Given records:
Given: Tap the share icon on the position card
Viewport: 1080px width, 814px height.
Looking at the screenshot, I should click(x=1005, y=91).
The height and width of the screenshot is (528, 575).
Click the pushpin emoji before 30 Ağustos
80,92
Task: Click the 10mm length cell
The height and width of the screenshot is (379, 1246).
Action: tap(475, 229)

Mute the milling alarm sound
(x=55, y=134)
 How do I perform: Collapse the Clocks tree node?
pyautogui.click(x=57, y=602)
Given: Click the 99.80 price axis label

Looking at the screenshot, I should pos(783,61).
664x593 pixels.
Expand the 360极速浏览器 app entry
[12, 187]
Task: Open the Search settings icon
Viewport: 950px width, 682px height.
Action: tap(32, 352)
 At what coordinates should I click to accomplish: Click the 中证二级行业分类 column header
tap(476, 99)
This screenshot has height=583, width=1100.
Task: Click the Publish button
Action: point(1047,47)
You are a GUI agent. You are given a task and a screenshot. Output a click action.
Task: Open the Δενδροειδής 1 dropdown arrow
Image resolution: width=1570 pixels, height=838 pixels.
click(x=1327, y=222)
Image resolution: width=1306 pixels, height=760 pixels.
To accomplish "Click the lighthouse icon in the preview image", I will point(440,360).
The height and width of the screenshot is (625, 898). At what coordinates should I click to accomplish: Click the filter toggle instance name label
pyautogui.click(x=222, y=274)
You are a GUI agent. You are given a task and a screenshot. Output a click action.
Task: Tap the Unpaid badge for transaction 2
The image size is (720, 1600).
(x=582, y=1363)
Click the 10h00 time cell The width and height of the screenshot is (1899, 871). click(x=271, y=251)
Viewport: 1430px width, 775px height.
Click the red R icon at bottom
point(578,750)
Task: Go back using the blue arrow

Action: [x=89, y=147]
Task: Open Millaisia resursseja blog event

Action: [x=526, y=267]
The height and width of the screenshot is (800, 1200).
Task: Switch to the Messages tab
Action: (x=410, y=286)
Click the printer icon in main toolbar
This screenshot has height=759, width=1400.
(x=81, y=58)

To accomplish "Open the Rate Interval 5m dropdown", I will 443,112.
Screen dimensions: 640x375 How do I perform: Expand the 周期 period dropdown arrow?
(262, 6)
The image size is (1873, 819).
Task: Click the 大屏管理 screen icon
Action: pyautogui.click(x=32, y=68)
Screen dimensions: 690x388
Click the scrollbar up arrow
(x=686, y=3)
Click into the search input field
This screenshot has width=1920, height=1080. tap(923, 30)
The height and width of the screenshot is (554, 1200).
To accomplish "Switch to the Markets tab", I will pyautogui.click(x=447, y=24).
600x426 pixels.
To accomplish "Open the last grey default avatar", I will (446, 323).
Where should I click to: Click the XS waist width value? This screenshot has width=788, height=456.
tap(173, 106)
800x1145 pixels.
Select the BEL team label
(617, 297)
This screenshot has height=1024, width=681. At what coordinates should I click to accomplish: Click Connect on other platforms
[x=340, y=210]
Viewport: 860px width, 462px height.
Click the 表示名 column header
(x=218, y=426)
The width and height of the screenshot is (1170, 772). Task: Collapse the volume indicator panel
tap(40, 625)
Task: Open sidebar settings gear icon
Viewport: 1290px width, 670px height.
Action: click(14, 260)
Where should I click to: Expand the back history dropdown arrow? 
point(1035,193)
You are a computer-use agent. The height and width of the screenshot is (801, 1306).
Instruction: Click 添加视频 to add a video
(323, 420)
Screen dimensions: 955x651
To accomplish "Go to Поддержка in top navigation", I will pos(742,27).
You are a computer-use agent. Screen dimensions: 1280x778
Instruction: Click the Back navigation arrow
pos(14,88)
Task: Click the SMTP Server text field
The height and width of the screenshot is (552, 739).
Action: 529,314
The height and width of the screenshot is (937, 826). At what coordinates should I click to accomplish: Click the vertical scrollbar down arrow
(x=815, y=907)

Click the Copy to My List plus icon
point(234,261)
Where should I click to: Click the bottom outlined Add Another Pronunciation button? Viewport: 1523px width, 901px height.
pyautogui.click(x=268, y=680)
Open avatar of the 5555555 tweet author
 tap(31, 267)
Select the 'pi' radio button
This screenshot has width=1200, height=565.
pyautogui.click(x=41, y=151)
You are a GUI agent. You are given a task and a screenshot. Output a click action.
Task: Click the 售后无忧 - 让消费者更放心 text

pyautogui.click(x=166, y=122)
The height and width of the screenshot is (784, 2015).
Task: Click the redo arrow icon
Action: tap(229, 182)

Work to be completed:
The answer is every entry, repeated word for word.

Your solution:
Given: Tap the share icon on the position card
Viewport: 1080px width, 814px height.
Looking at the screenshot, I should click(x=1005, y=91).
The height and width of the screenshot is (528, 575).
Click the pushpin emoji before 30 Ağustos
80,92
Task: Click the 10mm length cell
The height and width of the screenshot is (379, 1246).
Action: tap(475, 229)

Mute the milling alarm sound
(x=55, y=134)
 How do I perform: Collapse the Clocks tree node?
pyautogui.click(x=57, y=602)
Given: Click the 99.80 price axis label

Looking at the screenshot, I should pos(783,61).
664x593 pixels.
Expand the 360极速浏览器 app entry
[12, 187]
Task: Open the Search settings icon
Viewport: 950px width, 682px height.
Action: tap(32, 352)
 At what coordinates should I click to accomplish: Click the 中证二级行业分类 column header
tap(476, 99)
This screenshot has height=583, width=1100.
Task: Click the Publish button
Action: point(1047,47)
You are a GUI agent. You are given a task and a screenshot. Output a click action.
Task: Open the Δενδροειδής 1 dropdown arrow
Image resolution: width=1570 pixels, height=838 pixels.
click(x=1327, y=222)
Image resolution: width=1306 pixels, height=760 pixels.
To accomplish "Click the lighthouse icon in the preview image", I will point(440,360).
The height and width of the screenshot is (625, 898). At what coordinates should I click to accomplish: Click the filter toggle instance name label
pyautogui.click(x=222, y=274)
You are a GUI agent. You are given a task and a screenshot. Output a click action.
Task: Tap the Unpaid badge for transaction 2
The image size is (720, 1600).
(x=582, y=1363)
Click the 10h00 time cell The width and height of the screenshot is (1899, 871). click(x=271, y=251)
Viewport: 1430px width, 775px height.
Click the red R icon at bottom
point(578,750)
Task: Go back using the blue arrow

Action: [x=89, y=147]
Task: Open Millaisia resursseja blog event

Action: [x=526, y=267]
The height and width of the screenshot is (800, 1200).
Task: Switch to the Messages tab
Action: (x=410, y=286)
Click the printer icon in main toolbar
This screenshot has height=759, width=1400.
(x=81, y=58)

To accomplish "Open the Rate Interval 5m dropdown", I will 443,112.
Screen dimensions: 640x375 How do I perform: Expand the 周期 period dropdown arrow?
(262, 6)
The image size is (1873, 819).
Task: Click the 大屏管理 screen icon
Action: pyautogui.click(x=32, y=68)
Screen dimensions: 690x388
Click the scrollbar up arrow
(x=686, y=3)
Click into the search input field
This screenshot has width=1920, height=1080. tap(923, 30)
The height and width of the screenshot is (554, 1200).
To accomplish "Switch to the Markets tab", I will pyautogui.click(x=447, y=24).
600x426 pixels.
To accomplish "Open the last grey default avatar", I will (446, 323).
Where should I click to: Click the XS waist width value? This screenshot has width=788, height=456.
tap(173, 106)
800x1145 pixels.
Select the BEL team label
(617, 297)
This screenshot has height=1024, width=681. At what coordinates should I click to accomplish: Click Connect on other platforms
[x=340, y=210]
Viewport: 860px width, 462px height.
Click the 表示名 column header
(x=218, y=426)
The width and height of the screenshot is (1170, 772). Task: Collapse the volume indicator panel
tap(40, 625)
Task: Open sidebar settings gear icon
Viewport: 1290px width, 670px height.
Action: click(14, 260)
Where should I click to: Expand the back history dropdown arrow? 
point(1035,193)
You are a computer-use agent. The height and width of the screenshot is (801, 1306).
Instruction: Click 添加视频 to add a video
(323, 420)
Screen dimensions: 955x651
To accomplish "Go to Поддержка in top navigation", I will pos(742,27).
You are a computer-use agent. Screen dimensions: 1280x778
Instruction: Click the Back navigation arrow
pos(14,88)
Task: Click the SMTP Server text field
The height and width of the screenshot is (552, 739).
Action: 529,314
The height and width of the screenshot is (937, 826). At what coordinates should I click to accomplish: Click the vertical scrollbar down arrow
(x=815, y=907)

Click the Copy to My List plus icon
point(234,261)
Where should I click to: Click the bottom outlined Add Another Pronunciation button? Viewport: 1523px width, 901px height.
pyautogui.click(x=268, y=680)
Open avatar of the 5555555 tweet author
 tap(31, 267)
Select the 'pi' radio button
This screenshot has width=1200, height=565.
pyautogui.click(x=41, y=151)
You are a GUI agent. You are given a task and a screenshot. Output a click action.
Task: Click the 售后无忧 - 让消费者更放心 text

pyautogui.click(x=166, y=122)
The height and width of the screenshot is (784, 2015).
Task: Click the redo arrow icon
Action: tap(229, 182)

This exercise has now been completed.